AMPK and mTOR are known to be important regulators of autophagy, while metformin recently has been shown to increase autophagy within hepatocytes (Inokuchi-Shimizu et al. 2014; Song et al. 2015). Autophagy is an important means by which ubiquitinated proteins or damaged organelles, such as mitochondria, can be removed from tissues to maintain cellular health. Autophagy can occur when there is an interaction between functional AMPK and ULK1 (Bach et al. 2011). Interestingly, while the phosphorylation status of ULK1 Ser317 or ULK1 Ser555 (sites known to be phosphorylated by AMPK) was not different among groups, metformin treatment alone increased ULK1 phosphorylation at Ser757, a site known to inhibit autophagy. However, this enhanced phosphorylation of ULK1 at Ser757 was not apparent in the CR+Met group, and in fact, CR+Met significantly increased BNIP3 protein content. This may be an important factor in maintaining mitochondrial quality control with the combination treatment, as BNIP3 has been shown to be an important mediator of mitochondrial autophagy (mitophagy) (Rikka et al. 2011) and a loss of BNIP3 has been associated with increased lipogenesis and decreased β-oxidation within hepatocytes, which was associated with increased hepatic steatosis (Glick et al. 2012). These findings need to be followed up in the future with more thorough examination of autophagic/mitophagic flux assessments.

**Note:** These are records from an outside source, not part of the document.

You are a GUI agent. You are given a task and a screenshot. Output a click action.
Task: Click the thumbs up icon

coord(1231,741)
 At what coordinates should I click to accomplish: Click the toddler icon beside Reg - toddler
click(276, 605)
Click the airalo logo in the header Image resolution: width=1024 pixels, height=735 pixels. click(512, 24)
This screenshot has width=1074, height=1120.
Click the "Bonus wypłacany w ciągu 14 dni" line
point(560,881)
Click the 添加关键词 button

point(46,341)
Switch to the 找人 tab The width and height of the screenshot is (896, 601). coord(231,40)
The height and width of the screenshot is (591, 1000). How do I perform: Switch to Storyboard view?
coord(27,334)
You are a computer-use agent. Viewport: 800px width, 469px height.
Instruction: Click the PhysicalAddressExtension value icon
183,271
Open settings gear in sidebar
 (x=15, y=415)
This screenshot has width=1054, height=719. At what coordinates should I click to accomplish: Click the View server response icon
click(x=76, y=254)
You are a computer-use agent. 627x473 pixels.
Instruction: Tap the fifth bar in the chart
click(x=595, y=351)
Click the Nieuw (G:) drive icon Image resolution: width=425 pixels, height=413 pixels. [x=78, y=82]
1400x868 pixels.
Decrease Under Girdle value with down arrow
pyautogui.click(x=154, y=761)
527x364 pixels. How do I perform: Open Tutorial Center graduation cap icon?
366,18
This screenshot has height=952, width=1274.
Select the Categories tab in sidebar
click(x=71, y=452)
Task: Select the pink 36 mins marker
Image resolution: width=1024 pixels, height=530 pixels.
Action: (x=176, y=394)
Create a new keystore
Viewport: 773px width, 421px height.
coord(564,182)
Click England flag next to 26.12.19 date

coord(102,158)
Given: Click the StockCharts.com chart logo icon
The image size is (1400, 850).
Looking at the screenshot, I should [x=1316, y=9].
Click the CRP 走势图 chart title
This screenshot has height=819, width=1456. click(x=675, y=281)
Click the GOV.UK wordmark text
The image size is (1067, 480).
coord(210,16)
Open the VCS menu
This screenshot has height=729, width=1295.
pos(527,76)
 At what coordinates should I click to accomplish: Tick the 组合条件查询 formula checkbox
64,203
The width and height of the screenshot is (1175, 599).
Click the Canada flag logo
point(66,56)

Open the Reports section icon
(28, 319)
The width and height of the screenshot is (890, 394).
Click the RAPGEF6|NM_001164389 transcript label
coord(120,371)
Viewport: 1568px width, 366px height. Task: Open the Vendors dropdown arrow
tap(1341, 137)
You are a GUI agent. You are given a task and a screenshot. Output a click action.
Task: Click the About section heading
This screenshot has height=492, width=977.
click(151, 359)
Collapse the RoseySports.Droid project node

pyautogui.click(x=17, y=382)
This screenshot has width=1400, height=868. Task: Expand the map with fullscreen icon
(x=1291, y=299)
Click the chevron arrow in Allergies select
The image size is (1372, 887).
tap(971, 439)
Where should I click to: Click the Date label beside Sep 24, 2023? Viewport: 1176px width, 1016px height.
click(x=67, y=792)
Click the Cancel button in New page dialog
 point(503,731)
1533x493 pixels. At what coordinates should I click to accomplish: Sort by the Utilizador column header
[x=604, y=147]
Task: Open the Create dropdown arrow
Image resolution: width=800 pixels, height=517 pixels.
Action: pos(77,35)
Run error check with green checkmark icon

In summary, we have demonstrated that both caloric restriction and metformin treatment independently contribute to improved glycemic control and NAFLD outcomes in sedentary OLETF rats. Caloric restriction alone induced greater improvements in hepatic steatosis and hepatic mitochondrial adaptations compared with metformin monotherapy. Interestingly, when nutritional excess was removed with caloric restriction, administration of metformin further improved post-challenge glycemic control and further reduced markers of de novo lipogenesis, mitophagy, and liver injury compared with either therapy alone in diabetic OLETF rats. Therefore, these findings in the OLETF rat suggest the combination of caloric restriction and metformin may provide a more optimal approach than either therapy alone in the management of insulin resistance, type 2 diabetes, and NAFLD.

Acknowledgments

The authors gratefully acknowledge the excellent technical assistance of Pam Thorne and Kayla Kanosky. We would also like to thank Monica L. Kearney and Dr. Jacqueline M. Crissey for assistance with the IPGTTs. This work was supported with resources and the use of facilities at the Harry S. Truman Memorial Veterans’ Hospital in Columbia, Mo. This work was partially supported by grants NIH T32 AR 048523-07 (JAF and EMM), DK088940 (JPT), RO1HL036088 (MHL), HL73101-07 (JRS), NIH R01 HL107910-03 (JRS), VA-Merit System 0018 (JRS), and VHA-CDA2 1 IK2 BX001299 (RSR).

Footnotes

Conflict of interest statement

None of the authors have any conflicts of interest to disclose.

Contributor Information

Melissa A. Linden, Research Service, Harry S. Truman Memorial Veterans’ Hospital, Columbia, MO 65201, USA; Department of Nutrition and Exercise Physiology, University of Missouri, Columbia, MO 65211, USA.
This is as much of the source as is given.